- Lesson 6 in the Connect360 unit “A Cry for Freedom: Grace That Is Still Amazing” focuses on Galatians 3:15-29.
Remember that Paul’s approach to the Gentiles in chapter 3 moved from alienation to reunion. He had a more conciliatory tone when he called these Gentile Galatians his brothers and sisters. The purpose of his words throughout Galatians was to reclaim for these Gentiles their confidence in Christ. He would not have them to be circumcised as the Judaizers were insisting.
Paul wanted the restrictions the Judaizers were threatening them with to be removed as far as the east is from the west. Paul wanted them to know because they trusted Jesus as the fulfilment of the promise, they now lived freely under grace. They no longer were in need of the Law to regulate them. From this point forward, Christ would live in them. They were members of the body of Christ. They now lived by faith in the Son of God who loved them and gave himself for them (2:21).
When the Roman child reached maturity, or came of age, he put on the toga of an adult citizen, and took off his childhood garments. When we are baptized through faith in Jesus Christ, we put on his clothes of righteousness on our behalf. The Judaizers were attempting to have the Galatians take off their adult togas and put on their children’s clothing again. How foolish! Paul’s letter was to remind them they, too, were Christian adults and were equal in Christ to the Jewish believers.

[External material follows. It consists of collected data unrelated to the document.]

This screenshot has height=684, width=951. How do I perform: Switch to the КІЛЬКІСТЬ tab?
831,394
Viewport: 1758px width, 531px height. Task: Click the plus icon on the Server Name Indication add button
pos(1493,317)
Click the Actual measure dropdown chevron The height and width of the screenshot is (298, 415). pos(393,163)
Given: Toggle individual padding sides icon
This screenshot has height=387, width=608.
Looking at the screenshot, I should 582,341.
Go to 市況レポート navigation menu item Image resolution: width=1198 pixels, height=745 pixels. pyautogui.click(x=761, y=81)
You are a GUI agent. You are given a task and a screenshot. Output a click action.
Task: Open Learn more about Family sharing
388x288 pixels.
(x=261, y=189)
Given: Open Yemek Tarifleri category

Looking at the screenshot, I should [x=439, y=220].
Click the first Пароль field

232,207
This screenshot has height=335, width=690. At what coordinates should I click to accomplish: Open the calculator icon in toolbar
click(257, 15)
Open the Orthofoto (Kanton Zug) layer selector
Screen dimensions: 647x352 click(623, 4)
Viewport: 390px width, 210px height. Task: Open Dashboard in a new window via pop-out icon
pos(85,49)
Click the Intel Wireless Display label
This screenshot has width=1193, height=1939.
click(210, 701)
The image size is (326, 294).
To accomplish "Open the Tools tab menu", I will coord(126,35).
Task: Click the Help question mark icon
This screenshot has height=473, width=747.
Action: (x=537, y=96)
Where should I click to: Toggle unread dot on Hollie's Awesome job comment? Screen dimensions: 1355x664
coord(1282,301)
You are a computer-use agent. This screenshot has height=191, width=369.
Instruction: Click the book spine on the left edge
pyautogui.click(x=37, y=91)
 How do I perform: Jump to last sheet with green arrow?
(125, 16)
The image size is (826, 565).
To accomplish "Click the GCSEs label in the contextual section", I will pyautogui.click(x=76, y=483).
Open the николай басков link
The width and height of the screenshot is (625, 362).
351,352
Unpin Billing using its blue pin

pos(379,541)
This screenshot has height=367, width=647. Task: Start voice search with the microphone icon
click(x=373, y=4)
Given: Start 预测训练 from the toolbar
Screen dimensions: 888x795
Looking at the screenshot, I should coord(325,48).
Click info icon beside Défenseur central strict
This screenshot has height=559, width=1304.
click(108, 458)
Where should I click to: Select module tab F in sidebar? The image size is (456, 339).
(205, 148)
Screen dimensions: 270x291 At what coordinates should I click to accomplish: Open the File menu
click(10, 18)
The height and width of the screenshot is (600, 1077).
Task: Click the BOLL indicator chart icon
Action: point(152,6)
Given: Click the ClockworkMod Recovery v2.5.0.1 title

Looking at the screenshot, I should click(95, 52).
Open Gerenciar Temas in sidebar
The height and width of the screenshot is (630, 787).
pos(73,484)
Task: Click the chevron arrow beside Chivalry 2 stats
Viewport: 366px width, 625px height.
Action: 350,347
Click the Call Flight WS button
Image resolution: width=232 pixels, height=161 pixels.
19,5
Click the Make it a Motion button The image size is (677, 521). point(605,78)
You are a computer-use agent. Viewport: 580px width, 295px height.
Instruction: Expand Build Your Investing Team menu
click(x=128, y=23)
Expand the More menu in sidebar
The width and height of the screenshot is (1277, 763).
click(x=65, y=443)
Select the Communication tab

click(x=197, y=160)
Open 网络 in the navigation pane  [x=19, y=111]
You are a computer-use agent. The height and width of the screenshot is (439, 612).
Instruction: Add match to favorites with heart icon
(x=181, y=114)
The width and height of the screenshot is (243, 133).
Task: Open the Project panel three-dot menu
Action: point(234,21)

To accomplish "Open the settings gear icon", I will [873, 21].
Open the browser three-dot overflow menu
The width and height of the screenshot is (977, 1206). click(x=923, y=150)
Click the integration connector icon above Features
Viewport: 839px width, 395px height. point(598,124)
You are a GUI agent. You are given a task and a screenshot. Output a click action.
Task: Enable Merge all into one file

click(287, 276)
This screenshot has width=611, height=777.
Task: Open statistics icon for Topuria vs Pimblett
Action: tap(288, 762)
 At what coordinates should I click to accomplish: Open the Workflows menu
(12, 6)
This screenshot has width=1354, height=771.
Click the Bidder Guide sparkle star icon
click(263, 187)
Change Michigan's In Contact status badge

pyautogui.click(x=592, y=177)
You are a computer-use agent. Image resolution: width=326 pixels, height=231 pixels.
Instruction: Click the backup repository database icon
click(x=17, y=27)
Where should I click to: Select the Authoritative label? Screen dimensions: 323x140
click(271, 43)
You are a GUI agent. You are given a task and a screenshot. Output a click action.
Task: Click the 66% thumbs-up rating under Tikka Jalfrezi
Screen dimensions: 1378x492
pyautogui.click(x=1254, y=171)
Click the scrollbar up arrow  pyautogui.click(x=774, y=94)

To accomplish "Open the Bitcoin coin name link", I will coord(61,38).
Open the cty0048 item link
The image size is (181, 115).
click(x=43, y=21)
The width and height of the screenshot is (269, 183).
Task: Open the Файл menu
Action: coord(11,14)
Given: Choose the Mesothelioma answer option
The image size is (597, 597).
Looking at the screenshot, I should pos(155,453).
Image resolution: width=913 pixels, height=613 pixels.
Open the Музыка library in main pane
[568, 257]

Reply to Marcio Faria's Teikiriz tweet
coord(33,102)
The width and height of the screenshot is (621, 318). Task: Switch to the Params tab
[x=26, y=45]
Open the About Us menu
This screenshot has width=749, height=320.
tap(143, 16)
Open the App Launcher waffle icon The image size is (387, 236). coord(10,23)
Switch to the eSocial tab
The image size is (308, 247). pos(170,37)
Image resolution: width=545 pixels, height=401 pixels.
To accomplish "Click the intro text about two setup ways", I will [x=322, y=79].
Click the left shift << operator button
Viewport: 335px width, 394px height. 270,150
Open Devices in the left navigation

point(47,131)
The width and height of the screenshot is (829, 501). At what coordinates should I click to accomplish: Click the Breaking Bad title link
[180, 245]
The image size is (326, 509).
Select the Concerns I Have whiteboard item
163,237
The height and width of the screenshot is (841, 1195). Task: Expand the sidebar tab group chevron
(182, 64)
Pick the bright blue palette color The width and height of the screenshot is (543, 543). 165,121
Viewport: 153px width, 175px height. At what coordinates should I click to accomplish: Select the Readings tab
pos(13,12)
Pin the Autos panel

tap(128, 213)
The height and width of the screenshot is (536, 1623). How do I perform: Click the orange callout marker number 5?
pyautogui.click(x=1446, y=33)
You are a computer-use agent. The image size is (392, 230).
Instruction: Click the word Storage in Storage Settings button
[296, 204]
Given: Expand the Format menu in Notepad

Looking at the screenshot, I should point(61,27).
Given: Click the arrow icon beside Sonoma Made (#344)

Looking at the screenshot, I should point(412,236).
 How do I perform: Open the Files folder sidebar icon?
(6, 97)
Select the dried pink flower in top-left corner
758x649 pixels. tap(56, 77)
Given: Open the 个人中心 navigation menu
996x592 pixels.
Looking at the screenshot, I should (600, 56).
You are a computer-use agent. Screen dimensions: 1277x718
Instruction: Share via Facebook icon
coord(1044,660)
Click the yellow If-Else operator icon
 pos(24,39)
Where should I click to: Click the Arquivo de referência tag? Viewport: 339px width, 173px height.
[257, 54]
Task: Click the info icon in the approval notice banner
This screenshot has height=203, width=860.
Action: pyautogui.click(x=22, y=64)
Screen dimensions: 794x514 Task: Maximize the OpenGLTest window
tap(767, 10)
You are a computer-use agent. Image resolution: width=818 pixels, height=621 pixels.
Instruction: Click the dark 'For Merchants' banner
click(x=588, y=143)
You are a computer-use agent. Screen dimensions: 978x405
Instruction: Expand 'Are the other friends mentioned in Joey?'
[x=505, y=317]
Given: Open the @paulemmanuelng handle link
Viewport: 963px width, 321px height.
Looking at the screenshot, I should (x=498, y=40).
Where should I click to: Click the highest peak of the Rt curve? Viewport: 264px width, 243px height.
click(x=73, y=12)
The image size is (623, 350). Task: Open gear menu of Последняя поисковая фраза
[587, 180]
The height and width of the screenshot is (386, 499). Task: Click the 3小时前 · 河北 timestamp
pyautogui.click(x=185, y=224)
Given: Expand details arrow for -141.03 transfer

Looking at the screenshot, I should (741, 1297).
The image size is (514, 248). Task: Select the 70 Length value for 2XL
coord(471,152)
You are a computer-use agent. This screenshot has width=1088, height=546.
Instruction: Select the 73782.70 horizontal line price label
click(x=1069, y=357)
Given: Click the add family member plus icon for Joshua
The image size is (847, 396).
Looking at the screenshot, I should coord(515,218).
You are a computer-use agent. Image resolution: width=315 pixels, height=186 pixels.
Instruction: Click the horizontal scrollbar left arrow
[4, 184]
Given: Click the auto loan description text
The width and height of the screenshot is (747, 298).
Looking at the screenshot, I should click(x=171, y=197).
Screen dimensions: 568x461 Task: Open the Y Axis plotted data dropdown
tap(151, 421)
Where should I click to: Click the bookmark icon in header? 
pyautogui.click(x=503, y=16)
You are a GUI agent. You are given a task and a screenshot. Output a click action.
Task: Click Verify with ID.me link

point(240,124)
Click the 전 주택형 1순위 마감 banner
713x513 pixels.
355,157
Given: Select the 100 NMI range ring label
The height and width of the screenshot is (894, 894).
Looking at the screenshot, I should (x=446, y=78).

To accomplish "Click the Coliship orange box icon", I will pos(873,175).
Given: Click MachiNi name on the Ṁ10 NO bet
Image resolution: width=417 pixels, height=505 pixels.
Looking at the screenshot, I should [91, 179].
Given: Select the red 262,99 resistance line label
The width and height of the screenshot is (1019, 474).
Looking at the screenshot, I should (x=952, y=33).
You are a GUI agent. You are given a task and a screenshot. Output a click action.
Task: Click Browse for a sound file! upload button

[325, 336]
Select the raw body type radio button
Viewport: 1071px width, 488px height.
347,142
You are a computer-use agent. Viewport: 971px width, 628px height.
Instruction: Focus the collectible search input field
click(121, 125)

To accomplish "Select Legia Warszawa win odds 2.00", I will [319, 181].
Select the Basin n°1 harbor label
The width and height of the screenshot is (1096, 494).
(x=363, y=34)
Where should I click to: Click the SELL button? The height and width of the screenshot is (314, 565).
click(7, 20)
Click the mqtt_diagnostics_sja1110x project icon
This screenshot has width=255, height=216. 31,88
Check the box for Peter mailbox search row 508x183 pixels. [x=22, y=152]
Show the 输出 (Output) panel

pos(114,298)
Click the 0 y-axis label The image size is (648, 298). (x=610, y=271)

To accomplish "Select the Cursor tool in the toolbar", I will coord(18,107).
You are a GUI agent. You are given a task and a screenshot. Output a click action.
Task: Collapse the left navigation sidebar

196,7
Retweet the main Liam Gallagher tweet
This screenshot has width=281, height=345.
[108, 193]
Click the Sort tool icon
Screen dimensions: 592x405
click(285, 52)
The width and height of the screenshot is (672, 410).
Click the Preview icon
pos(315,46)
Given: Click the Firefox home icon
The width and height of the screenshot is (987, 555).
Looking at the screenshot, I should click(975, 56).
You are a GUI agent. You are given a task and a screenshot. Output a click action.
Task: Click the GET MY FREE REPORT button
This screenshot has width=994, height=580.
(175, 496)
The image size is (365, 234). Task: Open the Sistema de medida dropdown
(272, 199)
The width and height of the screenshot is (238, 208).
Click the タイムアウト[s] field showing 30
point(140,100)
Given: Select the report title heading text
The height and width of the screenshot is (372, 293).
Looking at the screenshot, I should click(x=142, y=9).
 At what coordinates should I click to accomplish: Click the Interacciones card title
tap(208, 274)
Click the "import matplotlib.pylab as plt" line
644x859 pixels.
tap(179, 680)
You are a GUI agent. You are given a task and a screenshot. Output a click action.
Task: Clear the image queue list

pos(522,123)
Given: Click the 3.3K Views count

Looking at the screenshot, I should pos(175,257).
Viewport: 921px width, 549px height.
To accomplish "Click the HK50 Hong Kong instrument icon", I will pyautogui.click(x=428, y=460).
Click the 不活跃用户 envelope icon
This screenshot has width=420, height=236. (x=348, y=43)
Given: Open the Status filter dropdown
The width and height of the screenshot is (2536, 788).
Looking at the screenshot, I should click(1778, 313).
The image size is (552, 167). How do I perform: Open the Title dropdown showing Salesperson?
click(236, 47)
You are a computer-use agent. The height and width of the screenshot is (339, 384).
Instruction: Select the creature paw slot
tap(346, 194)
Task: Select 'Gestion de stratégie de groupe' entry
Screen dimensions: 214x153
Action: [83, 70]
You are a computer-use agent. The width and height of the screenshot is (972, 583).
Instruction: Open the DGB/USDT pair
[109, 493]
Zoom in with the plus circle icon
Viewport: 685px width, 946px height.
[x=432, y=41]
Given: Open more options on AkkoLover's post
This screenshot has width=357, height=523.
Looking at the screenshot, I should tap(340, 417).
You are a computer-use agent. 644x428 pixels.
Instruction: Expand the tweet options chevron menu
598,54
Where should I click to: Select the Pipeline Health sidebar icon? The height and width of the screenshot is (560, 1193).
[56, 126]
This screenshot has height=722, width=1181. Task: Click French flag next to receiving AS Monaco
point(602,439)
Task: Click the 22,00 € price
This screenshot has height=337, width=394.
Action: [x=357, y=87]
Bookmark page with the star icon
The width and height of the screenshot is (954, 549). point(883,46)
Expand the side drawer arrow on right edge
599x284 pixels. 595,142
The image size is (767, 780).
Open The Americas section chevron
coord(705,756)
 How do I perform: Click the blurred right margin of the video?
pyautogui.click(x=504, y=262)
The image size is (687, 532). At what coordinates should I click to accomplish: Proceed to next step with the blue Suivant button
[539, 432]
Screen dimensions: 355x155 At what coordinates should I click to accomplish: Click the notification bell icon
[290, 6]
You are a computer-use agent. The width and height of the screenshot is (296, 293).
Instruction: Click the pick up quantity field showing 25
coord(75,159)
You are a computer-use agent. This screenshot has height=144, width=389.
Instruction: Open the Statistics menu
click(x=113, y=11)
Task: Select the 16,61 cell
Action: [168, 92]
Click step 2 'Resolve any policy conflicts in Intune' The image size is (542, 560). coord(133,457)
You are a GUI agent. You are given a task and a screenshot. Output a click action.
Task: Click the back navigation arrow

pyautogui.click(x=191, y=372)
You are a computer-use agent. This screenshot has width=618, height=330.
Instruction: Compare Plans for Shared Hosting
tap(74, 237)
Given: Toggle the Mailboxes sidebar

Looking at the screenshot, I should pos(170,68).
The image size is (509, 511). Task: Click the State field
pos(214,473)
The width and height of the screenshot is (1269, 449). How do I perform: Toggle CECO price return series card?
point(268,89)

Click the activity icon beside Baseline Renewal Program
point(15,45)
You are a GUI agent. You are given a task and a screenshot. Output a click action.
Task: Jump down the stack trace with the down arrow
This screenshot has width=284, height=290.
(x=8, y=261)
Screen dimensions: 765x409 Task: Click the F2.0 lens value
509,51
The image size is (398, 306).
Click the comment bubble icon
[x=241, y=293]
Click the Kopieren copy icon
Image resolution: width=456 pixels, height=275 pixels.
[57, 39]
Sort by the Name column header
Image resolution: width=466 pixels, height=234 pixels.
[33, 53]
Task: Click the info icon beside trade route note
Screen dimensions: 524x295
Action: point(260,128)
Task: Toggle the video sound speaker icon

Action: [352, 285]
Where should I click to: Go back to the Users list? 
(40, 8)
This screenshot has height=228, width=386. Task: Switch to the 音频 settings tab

Galatians 3:28—“There is neither Jew nor Gentile, neither slave nor free, nor is there male and female, for you are all one in Christ Jesus”—is a favorite verse of many. First-century Pharisees prayed every morning, “I thank thee, God, that I am a Jew, not a Gentile; a man, not a woman; and a free man, not a slave.” Possibly the interfering Judaizers still prayed that every morning. In Galatians 3, Paul took the wind out of their sails and the poison out of their words of division. May we do the same.